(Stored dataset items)
START

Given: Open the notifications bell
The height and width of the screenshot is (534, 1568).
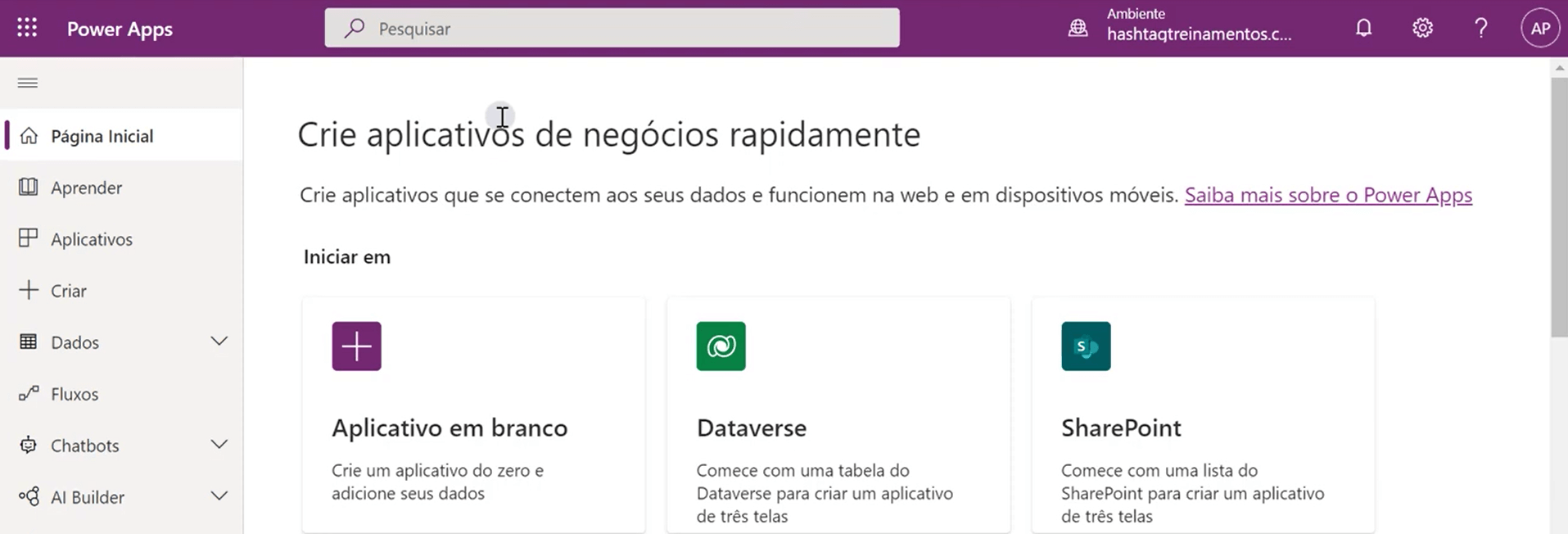Looking at the screenshot, I should tap(1362, 27).
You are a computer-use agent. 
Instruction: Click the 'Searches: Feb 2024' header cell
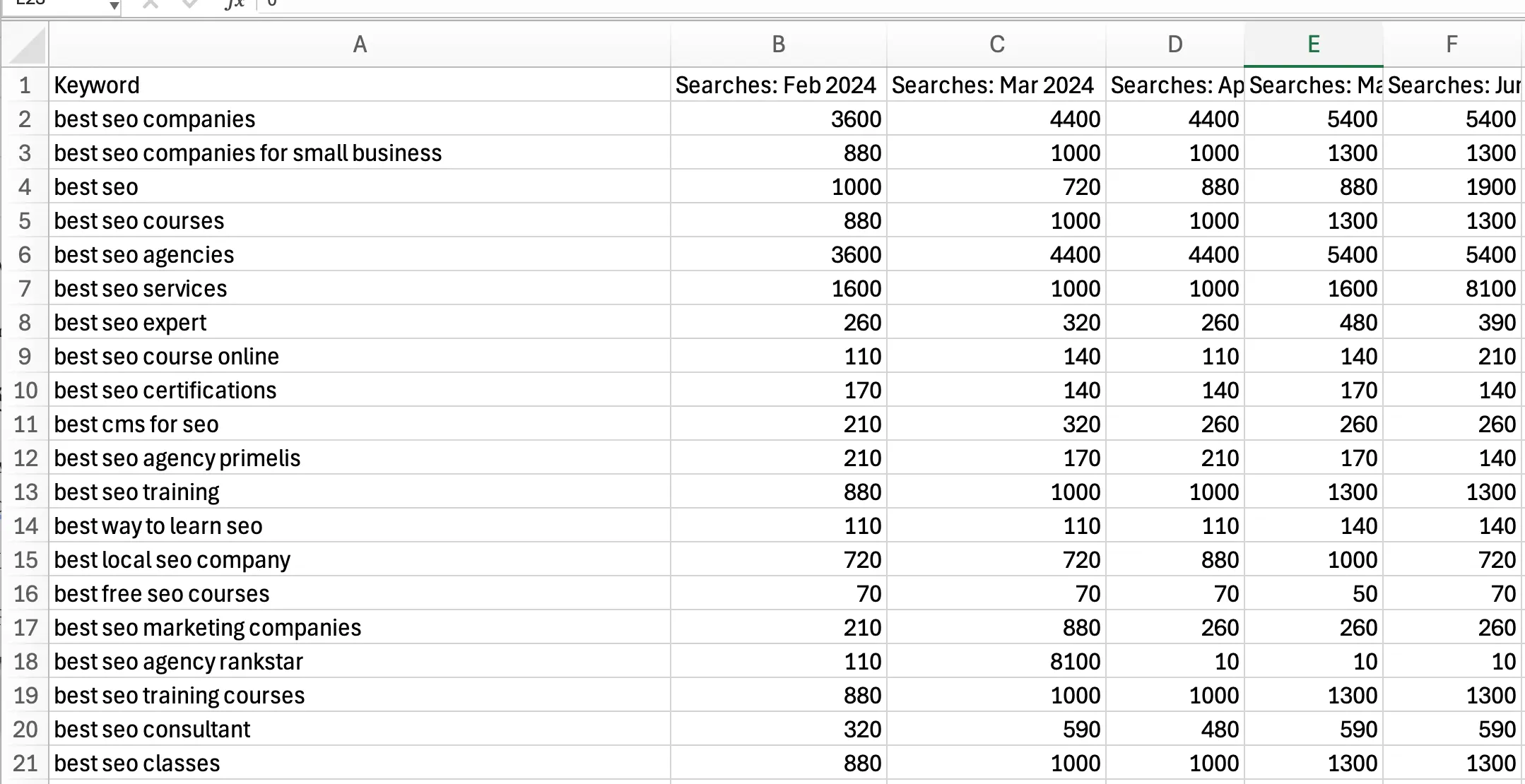pyautogui.click(x=778, y=85)
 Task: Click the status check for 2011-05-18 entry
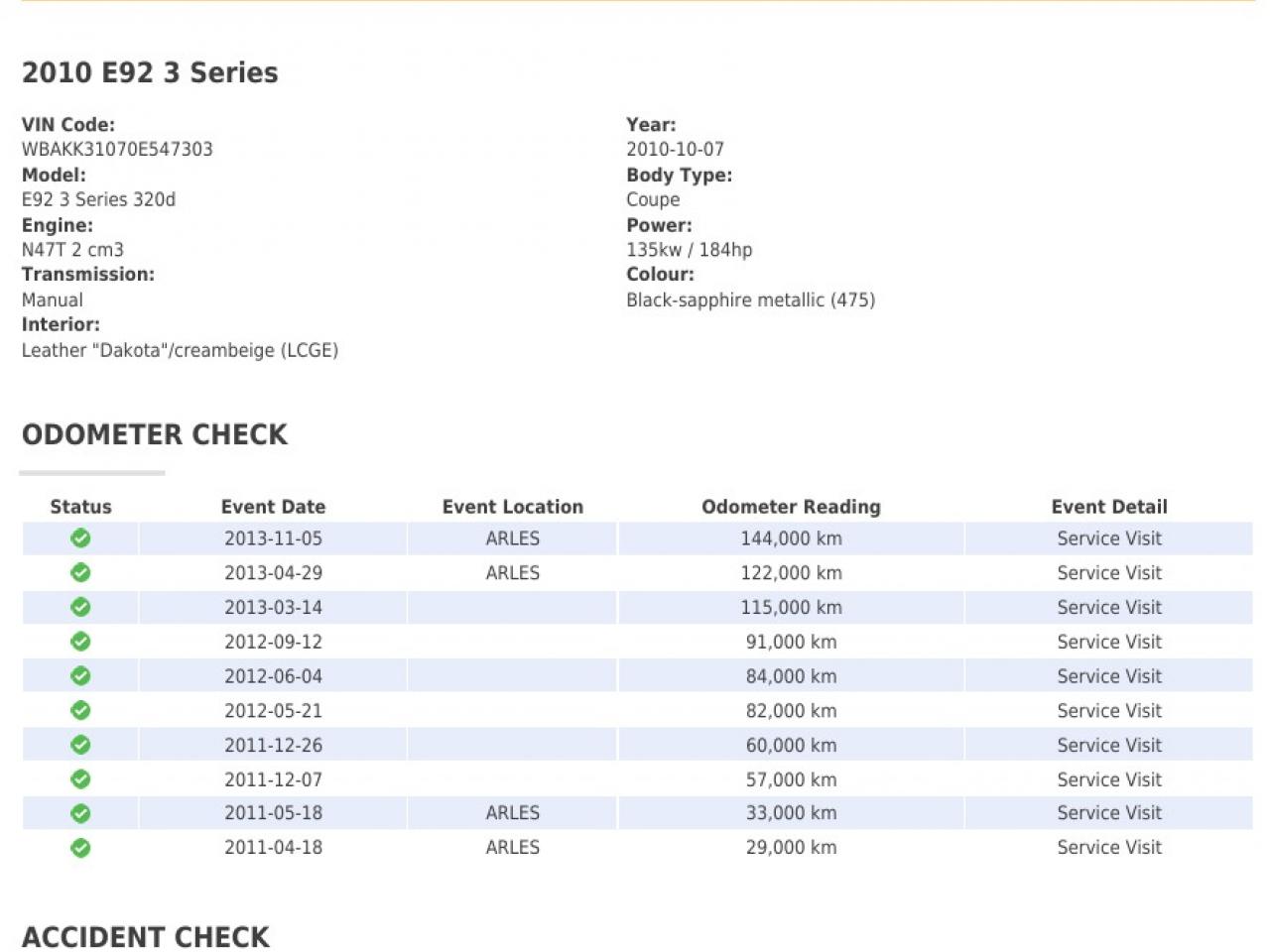(x=80, y=813)
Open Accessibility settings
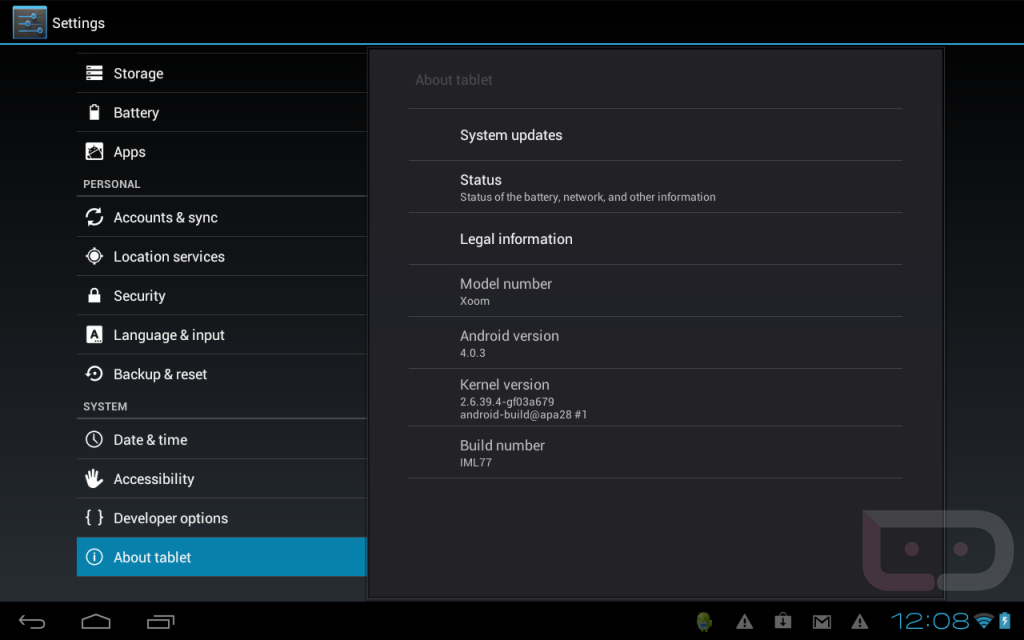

END

§ **Given problem**
Please write out the listing above again with "Open" swapped for "Launch" everywhere it occurs and every other word left as it is. Omit the pictures.

§ **Task output**
Given: Launch the notifications bell
The height and width of the screenshot is (534, 1568).
Looking at the screenshot, I should tap(1362, 27).
You are a computer-use agent. 
Instruction: Click the 'Searches: Feb 2024' header cell
pyautogui.click(x=778, y=85)
 Task: Click the status check for 2011-05-18 entry
(x=80, y=813)
Launch Accessibility settings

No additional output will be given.